**Written exercise:**
Collect every line of the records that contains the word "accomplish", and treat uppercase and lowercase as different.

'''

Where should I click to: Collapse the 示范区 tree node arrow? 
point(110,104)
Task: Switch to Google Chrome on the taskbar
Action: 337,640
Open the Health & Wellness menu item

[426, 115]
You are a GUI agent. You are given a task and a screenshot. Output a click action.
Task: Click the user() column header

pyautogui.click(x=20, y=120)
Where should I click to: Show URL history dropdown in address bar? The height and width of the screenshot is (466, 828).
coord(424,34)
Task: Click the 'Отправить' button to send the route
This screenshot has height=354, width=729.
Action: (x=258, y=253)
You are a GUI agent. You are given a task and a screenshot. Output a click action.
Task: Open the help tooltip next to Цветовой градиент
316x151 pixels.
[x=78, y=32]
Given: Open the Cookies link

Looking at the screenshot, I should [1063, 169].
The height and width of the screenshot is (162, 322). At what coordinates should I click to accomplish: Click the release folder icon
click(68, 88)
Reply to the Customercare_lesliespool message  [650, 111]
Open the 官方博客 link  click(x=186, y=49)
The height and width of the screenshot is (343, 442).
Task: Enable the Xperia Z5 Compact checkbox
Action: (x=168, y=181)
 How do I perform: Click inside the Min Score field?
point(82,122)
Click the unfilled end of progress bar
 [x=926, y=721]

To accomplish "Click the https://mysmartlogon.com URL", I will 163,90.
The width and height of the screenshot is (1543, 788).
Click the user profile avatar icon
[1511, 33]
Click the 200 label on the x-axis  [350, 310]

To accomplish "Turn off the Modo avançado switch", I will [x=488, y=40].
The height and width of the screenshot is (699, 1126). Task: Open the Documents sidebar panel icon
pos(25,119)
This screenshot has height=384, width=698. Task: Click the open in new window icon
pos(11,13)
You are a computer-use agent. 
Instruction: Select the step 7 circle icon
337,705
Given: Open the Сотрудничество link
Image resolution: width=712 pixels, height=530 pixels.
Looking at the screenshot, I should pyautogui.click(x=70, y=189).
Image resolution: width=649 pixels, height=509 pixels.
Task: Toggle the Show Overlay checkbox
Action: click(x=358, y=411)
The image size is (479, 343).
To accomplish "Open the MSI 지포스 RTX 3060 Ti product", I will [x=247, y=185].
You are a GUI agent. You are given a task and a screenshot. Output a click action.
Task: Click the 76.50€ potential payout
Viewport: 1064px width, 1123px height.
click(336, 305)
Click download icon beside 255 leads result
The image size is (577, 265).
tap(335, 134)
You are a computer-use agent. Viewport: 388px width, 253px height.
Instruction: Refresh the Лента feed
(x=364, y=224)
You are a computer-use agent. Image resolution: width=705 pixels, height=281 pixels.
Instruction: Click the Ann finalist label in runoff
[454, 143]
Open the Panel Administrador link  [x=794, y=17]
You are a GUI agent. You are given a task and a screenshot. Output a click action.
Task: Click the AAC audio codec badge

'''

**Result:**
The height and width of the screenshot is (162, 322). At what coordinates should I click to accomplish: Click the release folder icon
To accomplish "Click the https://mysmartlogon.com URL", I will 163,90.
To accomplish "Turn off the Modo avançado switch", I will [x=488, y=40].
To accomplish "Open the MSI 지포스 RTX 3060 Ti product", I will [x=247, y=185].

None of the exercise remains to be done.